Celina Lee : Je ne crois pas que ce soit seulement symbolique : c’est possible, mais à condition de suivre une approche pragmatique. Prenez l’exemple du Nigeria : ils viennent de lancer N-ATLAS, un modèle multilingue couvrant cinq langues nigérianes, et l’ont rendu open source.
Ils ne l’ont pas entraîné depuis zéro sur un corpus gigantesque ; ils sont partis d’un modèle ouvert, Llama, et l’ont ajusté (fine-tuning) sur des données locales de plus petite taille. C’est une voie réaliste, et elle fonctionne.
Il existe un continuum : entre le grand modèle fondationnel impossible à reproduire aujourd’hui en Afrique, et les petits modèles spécialisés très performants. L’enjeu est de trouver la place optimale sur ce spectre.
Des discussions émergent par exemple autour d’un modèle fondationnel en swahili, langue disposant d’un corpus bien plus important que beaucoup d’autres. Et certains pays, comme le Bénin, ont commencé à collecter des données vocales pour développer des modèles adaptés aux réalités locales. Ces initiatives montrent que le chantier est déjà lancé.
L’important est que ces projets restent alignés avec les usages concrets : inclusion linguistique, services publics, agriculture, éducation. S’ils répondent à des besoins réels, ils seront utiles et durables.
« Pour retenir les talents, il faut un véritable marché local de l’IA. »
Agence Ecofin : Zindi joue un rôle majeur dans l’émergence de talents, mais l’Afrique reste confrontée au risque de fuite des cerveaux. Comment retenir les meilleurs data scientists.
Celina Lee : D’abord, il faut être réaliste : si un jeune obtient une bonne opportunité, il doit la saisir. On ne peut ni le freiner ni le blâmer. Le problème n’est pas qu’ils partent ; c’est que le marché local ne leur propose pas suffisamment de perspectives.
Les gouvernements doivent investir dans l’ensemble de l’écosystème : soutenir les start-up — souvent la première porte d’entrée professionnelle —, encourager la recherche et développement, créer des programmes pour former et intégrer les jeunes diplômés. Le secteur privé, lui, hésite à prendre ces risques, qu’il s’agisse d’investir dans l’IA ou de former des jeunes encore débutants.

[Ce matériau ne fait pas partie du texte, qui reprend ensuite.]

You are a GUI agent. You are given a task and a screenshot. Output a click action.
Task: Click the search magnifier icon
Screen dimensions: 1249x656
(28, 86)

Si les États créent un chemin clair vers l’emploi, les jeunes resteront. Ils le veulent, d’ailleurs. Ils souhaitent construire chez eux. Il faut simplement qu’un marché existe pour eux.
Agence Ecofin : Si le continent parvenait à offrir une connectivité fiable, des appareils abordables, des données de qualité et des compétences numériques de base, que pourrait-il accomplir au cours des dix prochaines années ?

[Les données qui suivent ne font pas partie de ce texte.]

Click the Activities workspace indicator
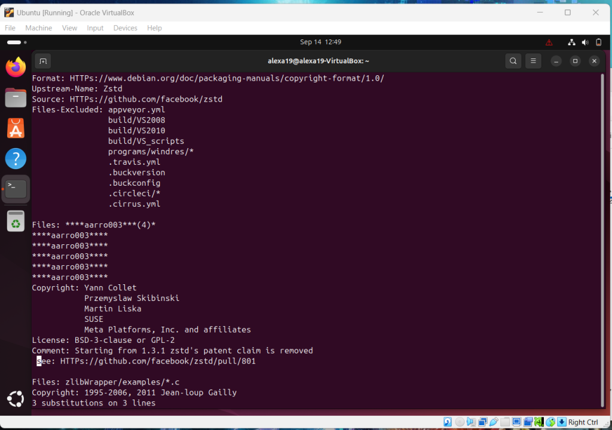612x430 pixels. click(14, 42)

Celina Lee : Les gains seraient énormes. Le continent déborde d’énergie, de créativité et d’innovation. Les jeunes Africains sont incroyablement motivés. Ils résolvent des problèmes réels, souvent dans des conditions difficiles, et ils n’attendent qu’une chose : que l’environnement leur permette d’aller plus loin.

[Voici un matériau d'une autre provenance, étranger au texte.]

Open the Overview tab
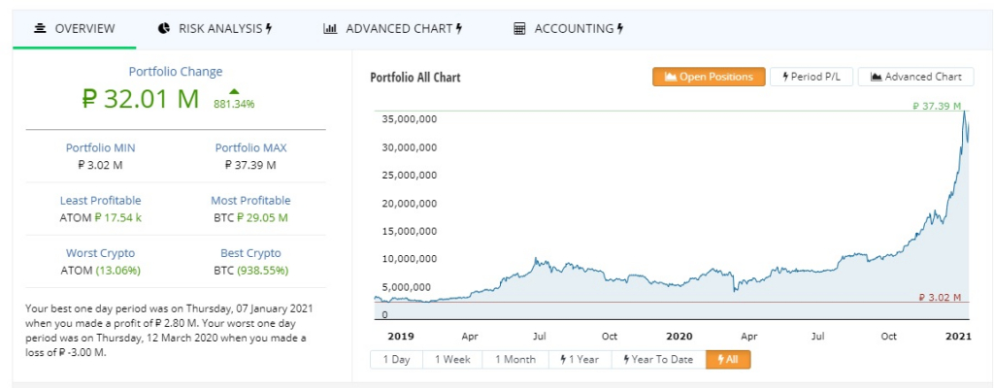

Avec une bonne connectivité, des services abordables et l’accès à l’électricité, le potentiel serait illimité. On l’a vu au Kenya ou au Nigeria : un écosystème peut émerger très vite lorsqu’il est soutenu. Je pense que l’IA suivra la même trajectoire. Et ce qui est passionnant, c’est que l’Afrique peut inventer des applications impossibles ailleurs, parce que ses réalités sont différentes. Le continent pourrait contribuer au monde d’une façon unique.
« L’agriculture est de loin le secteur où l’IA peut avoir l’impact le plus immédiat. »
Agence Ecofin : Quels secteurs devraient être prioritaires pour le déploiement de l’IA dans les cinq prochaines années ?
Celina Lee : Sur Zindi, l’agriculture ressort très largement. C’est le secteur où l’impact peut être le plus fort et le plus rapide : prévision des rendements, gestion des maladies, optimisation de l’irrigation, analyse météo…
Le changement climatique est également central. Ce n’est pas une industrie à proprement parler, mais c’est un enjeu crucial qui affecte tous les secteurs et sur lequel l’IA peut apporter beaucoup.
Ensuite viennent les usages commerciaux traditionnels : finance, distribution, logistique, industrie. Partout où l’IA permet de réduire les coûts ou d’augmenter la productivité, les entreprises l’adopteront.